6. Mai 2013: Der 14-Jährige wird am Abend nach einer verbalen Auseinandersetzung von einem 16 Jahre alten Mitgefangenen zunächst geohrfeigt, geschlagen und getreten. Dann zwingt ihn der Peiniger, Abfall und alte Speisereste aufzuessen. Der 14-Jährige muss sich entkleiden und wird mit einem Besenstiel missbraucht.

7. Mai 2013: Der 14-Jährige meldet der Justizwache den Vorfall, die Verdächtigen werden umgehend - teilweise sogar in andere Justizanstalten - verlegt. Der 14-Jährige bleibt in Haft.

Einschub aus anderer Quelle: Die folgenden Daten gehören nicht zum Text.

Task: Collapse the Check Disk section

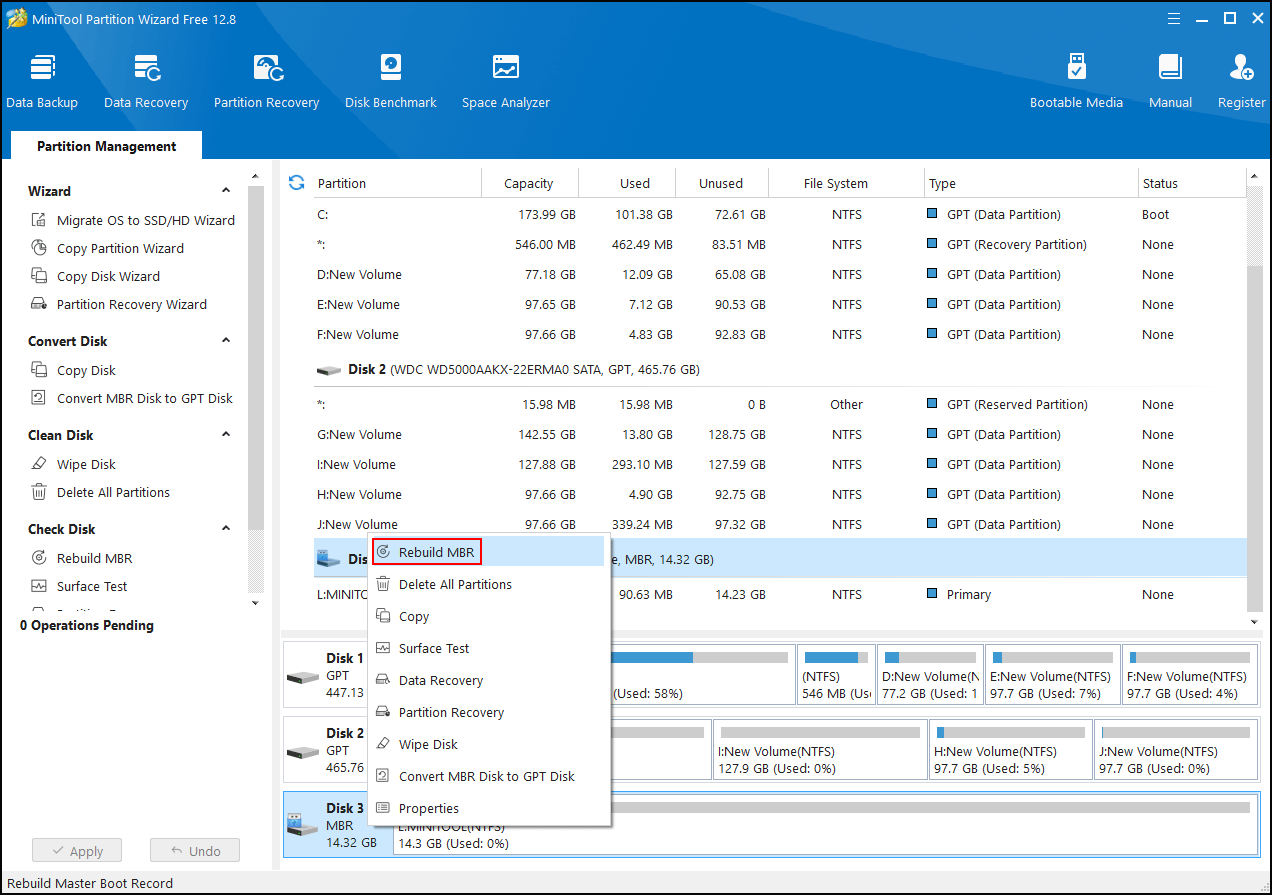Action: 226,529
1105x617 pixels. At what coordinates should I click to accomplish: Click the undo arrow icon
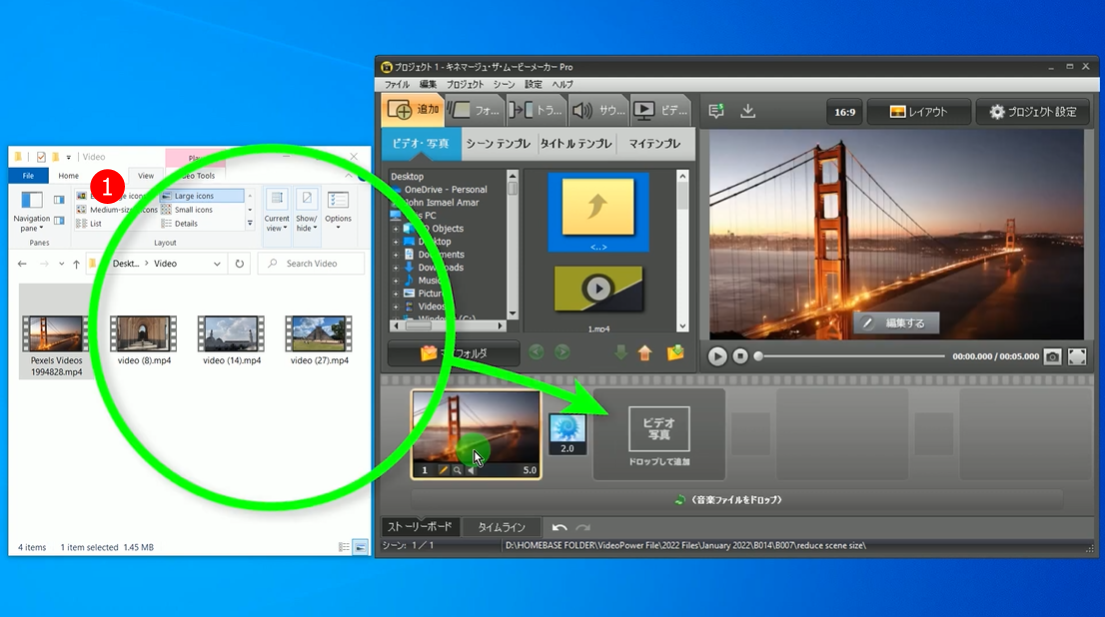560,527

14. Mai 2013: Um 12 Uhr trifft bei der Staatsanwaltschaft ein Bericht der Jugendgerichtshilfe ein, in dem von einer verminderten geistigen Reife des 14-Jährigen die Rede ist und die Vermutung geäußert wird, dieser könnte noch nicht reif genug sein, um das Unrecht seiner Tat einzusehen. Damit wäre gemäß § 4 Absatz 2 Ziffer 1 Jugendgerichtsgesetz (JGG) keine Strafbarkeit gegeben. Noch am selben Tag bringt die Staatsanwaltschaft gegen den Burschen und die zwei strafmündigen mutmaßlichen Komplizen eine Anklage wegen versuchten schweren Raubes ein. Die Staatsanwaltschaft weiß zu diesem Zeitpunkt von der Vergewaltigung, die der 14-Jährige erlitten hat und die bei der Anklagebehörde zur Anzeige gebracht wurde.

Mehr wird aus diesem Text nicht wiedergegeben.